Spain has a government again, but stability is likely to be some time coming

Last Saturday after a ten-month stalemate the conservative Mariano Rajoy was elected again as the new prime minister of the Kingdom of Spain. While – as expected – the leader of the PP failed to obtain the required absolute majority in Thursday’s initial round of voting, in Saturday’s parliamentary vote he only needed a simple majority.

King Felipe VI swore in Rajoy as prime minister today, initially putting an end to the political stalemate in Spain. But it remains to be seen how stable the new minority government, which will have to rely on the support of the Socialists, will prove to be. This shotgun marriage of convenience between the two main arch rivals, the PP and the PSOE, is a novelty in the history of Spanish government.

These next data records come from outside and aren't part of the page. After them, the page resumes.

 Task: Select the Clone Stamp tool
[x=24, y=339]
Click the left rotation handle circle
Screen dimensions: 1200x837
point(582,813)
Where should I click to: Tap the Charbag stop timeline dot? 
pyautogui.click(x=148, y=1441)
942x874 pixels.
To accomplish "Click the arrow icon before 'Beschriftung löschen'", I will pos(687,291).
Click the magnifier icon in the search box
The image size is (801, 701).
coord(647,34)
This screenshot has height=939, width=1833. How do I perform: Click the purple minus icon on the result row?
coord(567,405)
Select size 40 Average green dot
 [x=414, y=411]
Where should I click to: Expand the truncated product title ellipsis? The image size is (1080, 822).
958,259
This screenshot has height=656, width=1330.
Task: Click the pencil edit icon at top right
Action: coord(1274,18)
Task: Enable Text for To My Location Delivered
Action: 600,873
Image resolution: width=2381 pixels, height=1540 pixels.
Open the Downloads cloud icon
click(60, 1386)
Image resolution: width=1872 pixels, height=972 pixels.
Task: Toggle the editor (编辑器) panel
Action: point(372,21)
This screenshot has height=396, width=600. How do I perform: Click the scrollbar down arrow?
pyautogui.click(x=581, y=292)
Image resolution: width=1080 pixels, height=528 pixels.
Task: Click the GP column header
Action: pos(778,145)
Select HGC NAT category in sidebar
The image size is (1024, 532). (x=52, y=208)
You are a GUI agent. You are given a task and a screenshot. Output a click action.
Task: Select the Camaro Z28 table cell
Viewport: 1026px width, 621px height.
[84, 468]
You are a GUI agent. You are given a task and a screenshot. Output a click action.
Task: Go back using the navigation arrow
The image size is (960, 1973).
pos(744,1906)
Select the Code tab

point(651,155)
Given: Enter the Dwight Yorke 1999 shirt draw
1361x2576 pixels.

It was mainly out of fear of more new elections in which they would probably have lost even more votes that the Socialists came round to supporting the Conservatives. The two rivals now have to find common ground that allows the government to function. Although the PP is basically likely to tend to continue with its business-friendly and austerity-minded course, it will have to make some concessions to its unloved alliance partner. The PSOE has already said it will put up vehement resistance against the budget plan put forward by the conservative transitional government, which already heralds the first acid test.

In this way the Socialists make it clear that they intend to take up a clear position in order to improve their dented image among voters. It is, therefore, extremely doubtful whether the minority government will be able to survive the complete four-year legislative period. If the Socialists succeed in putting an end to their internal quarrels and regaining approval in the population, the marriage of convenience could break up again.